Les camps doivent faire un suivi régulier de leurs installations en suivant les recommandations et les normes en vigueur mises en place par la FQME. Les camps membres de l’Association des Camps certifiés du Québec ont participé à ce programme de mise à niveau. Dernièrement, nous avons eu des cas problématiques de personnes qui utilisaient l’intimidation et la diffamation sur Internet pour faire valoir leur point de vue et passer outre les recommandations de la FQME. Les bénévoles ne sont pas assez supportés dans ces conflits et notre fédération devra travailler sur ce problème que personne ne veut encore prendre en main.
Comment jugez-vous l’état des parois d’escalades au Québec?
Nos installations sont sécuritaires, grâce à une bonne diffusion de l’information et de la formation. Cependant, on peut toujours faire mieux et nos clubs sont nos gardiens et assurent un suivi bénévole sur les sites fédérés. Il y a des exceptions, des grimpeurs qui ne désirent pas faire partie d’une fédération. C’est légitime, tant que les normes sont respectées.
Vous êtes l’inventeur de la longe Dynaconnexion. Qu’est-ce ce que c’est?
Cette longe est un anneau de corde dynamique cousue sur elle-même pour offrir plusieurs points d’attache. Elle permet de s’auto-assurer rapidement au relais avec un lien dynamique. Elle est plus résistante et plus légère qu’une longe confectionnée avec une corde et des nœuds. Cette longe transfère 50 % moins de force du choc sur vous et sur votre équipement qu’une sangle. Lors de l’installation d’une moulinette en haut d’une paroi, il est fréquent de voir des grimpeurs en situation de facteur de chute important. Cette longe dynamique permet de réduire considérablement la force du choc transmise sur l’ancrage en cas de chute. Lors du rappel, elle rend la manipulation plus facile tout en gardant ses avantages dynamiques.
Comment vous est venue l’idée d’une telle invention?
Au début des années 2000, la confection de longe se faisait à partir de cordelettes ou de cordes de petit diamètre. C’est ce qui était enseigné dans les écoles d’escalade au Québec.
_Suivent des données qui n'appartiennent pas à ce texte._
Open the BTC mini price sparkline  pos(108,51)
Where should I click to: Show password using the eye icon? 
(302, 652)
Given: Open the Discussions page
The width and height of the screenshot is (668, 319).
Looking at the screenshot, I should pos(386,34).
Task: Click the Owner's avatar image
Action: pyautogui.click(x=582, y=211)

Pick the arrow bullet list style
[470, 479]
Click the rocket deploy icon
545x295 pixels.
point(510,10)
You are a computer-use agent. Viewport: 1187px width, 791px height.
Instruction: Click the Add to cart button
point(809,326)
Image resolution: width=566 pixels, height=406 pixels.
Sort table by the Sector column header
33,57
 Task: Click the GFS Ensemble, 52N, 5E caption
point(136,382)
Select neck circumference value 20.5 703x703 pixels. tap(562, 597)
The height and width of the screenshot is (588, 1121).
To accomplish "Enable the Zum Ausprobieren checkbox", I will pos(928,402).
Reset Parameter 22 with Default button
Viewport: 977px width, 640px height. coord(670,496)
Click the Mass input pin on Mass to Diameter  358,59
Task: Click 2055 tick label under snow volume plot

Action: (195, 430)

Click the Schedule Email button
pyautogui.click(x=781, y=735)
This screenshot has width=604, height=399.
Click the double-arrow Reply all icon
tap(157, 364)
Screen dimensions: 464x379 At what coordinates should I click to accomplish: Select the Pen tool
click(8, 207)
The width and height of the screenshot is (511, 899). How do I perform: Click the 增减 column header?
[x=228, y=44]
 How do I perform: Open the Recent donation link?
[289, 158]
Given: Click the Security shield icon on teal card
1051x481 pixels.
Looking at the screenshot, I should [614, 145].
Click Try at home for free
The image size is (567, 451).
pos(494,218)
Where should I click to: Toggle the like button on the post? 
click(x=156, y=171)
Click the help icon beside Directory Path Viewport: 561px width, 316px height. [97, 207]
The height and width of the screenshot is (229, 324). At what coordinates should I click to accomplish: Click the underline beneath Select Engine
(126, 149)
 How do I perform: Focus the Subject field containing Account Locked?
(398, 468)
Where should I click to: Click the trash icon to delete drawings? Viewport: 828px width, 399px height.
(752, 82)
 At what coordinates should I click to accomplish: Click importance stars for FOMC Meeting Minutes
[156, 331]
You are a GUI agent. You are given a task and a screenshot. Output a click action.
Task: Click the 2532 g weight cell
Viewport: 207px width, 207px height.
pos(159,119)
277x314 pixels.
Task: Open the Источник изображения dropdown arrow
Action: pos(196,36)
À l’automne 2003, à la suite d’une formation, un préposé dans une boutique spécialisée en équipement d’escalade m’a fait part de ses réserves sur ces longes. Il y avait clairement un manque d’information sur les limites d’utilisation de ces dernières. Il me semblait impératif d’obtenir plus d’informations sur l’utilisation sécuritaire de ces longes, afin de mieux informer les grimpeurs. J’ai donc conduit plus de 200 tests statiques et dynamiques, avec la participation de Cordages Barry. Les résultats alarmants nous démontraient qu’une chute de facteur 2, réalisée sur le type de longe enseignée, pouvait provoquer une rupture dès la première chute ou une rupture définitive dès la deuxième chute. J’ai émis des recommandations très claires pour les longes fabriquées avec un bout de corde et présenté l’ensemble des résultats en 2004 lors d’une l’assemblée générale des membres de la FQME. Puis, j’ai confectionné plusieurs variantes de longes en m’inspirant de ce que les grimpeurs utilisaient pour aboutir à ce produit.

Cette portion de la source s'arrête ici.